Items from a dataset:
=== Begin Enclosure ===
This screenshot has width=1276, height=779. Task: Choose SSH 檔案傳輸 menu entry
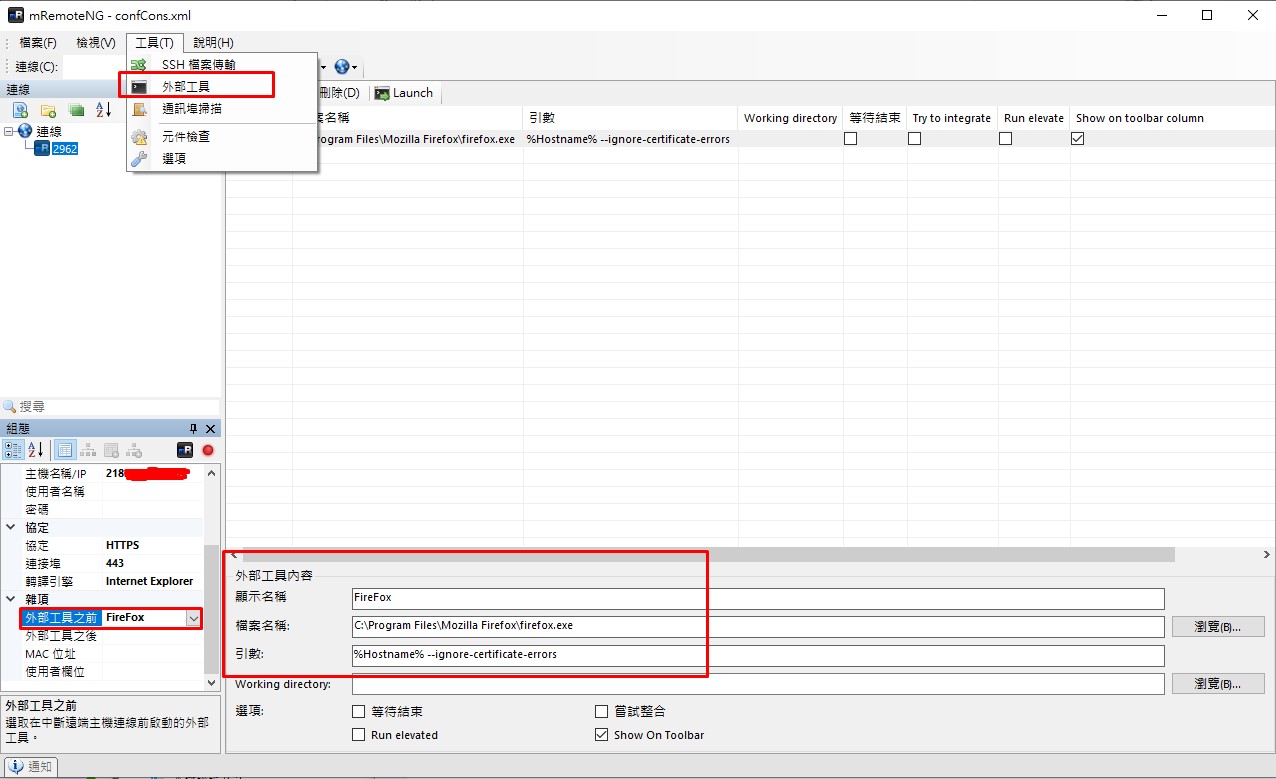198,65
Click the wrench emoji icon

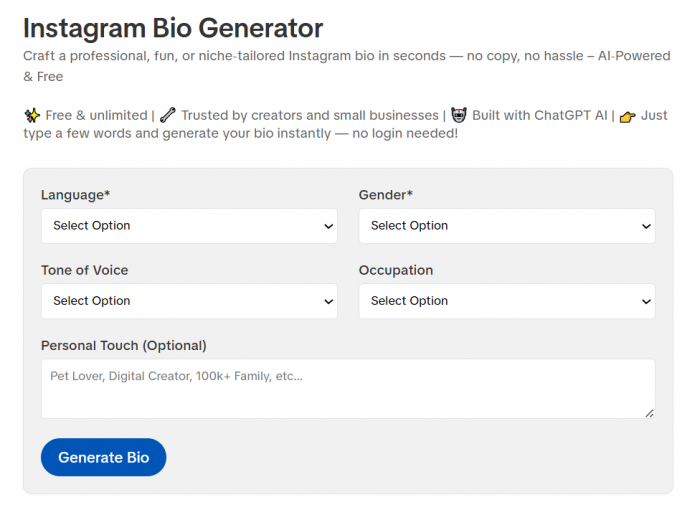click(x=168, y=115)
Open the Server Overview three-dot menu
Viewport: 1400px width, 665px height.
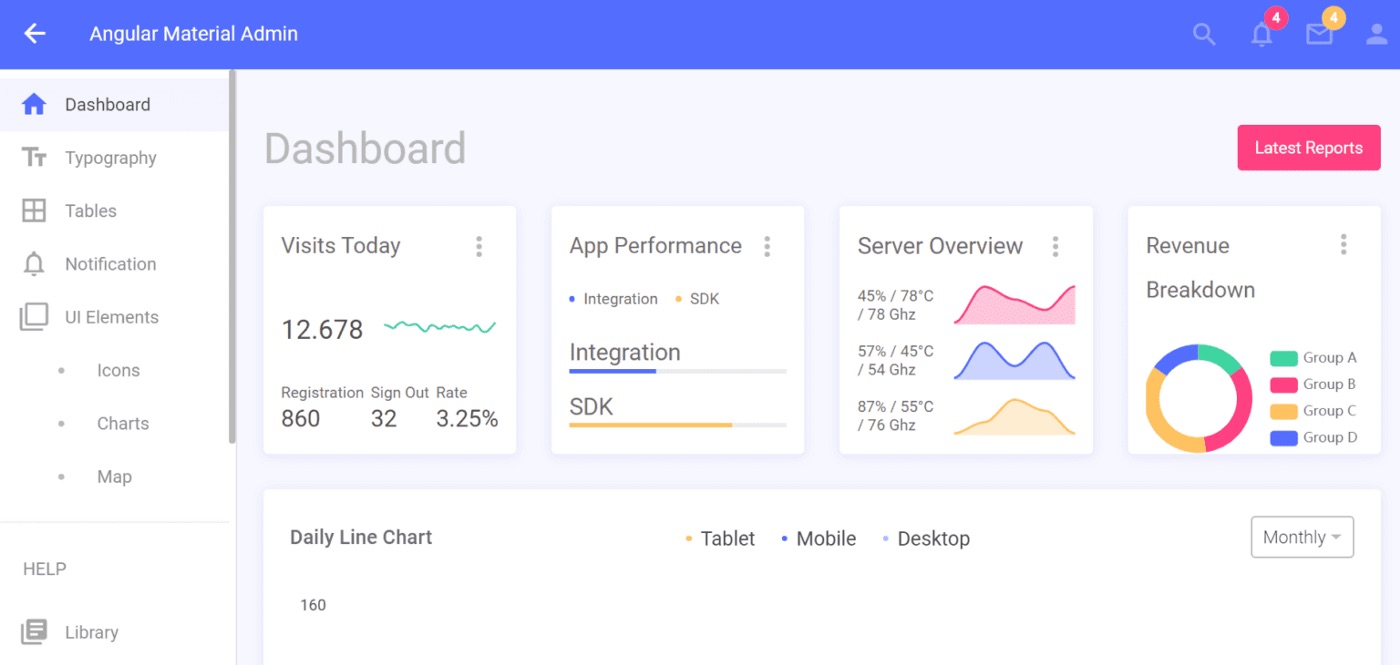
=== End Enclosure ===
EXERCISE REQUIREMENTS:
Quote every record above exactly, leaving out the pictures.

SOLUTION TO THE PROBLEM:
This screenshot has width=1276, height=779. Task: Choose SSH 檔案傳輸 menu entry
198,65
Click the wrench emoji icon

click(x=168, y=115)
Open the Server Overview three-dot menu
Viewport: 1400px width, 665px height.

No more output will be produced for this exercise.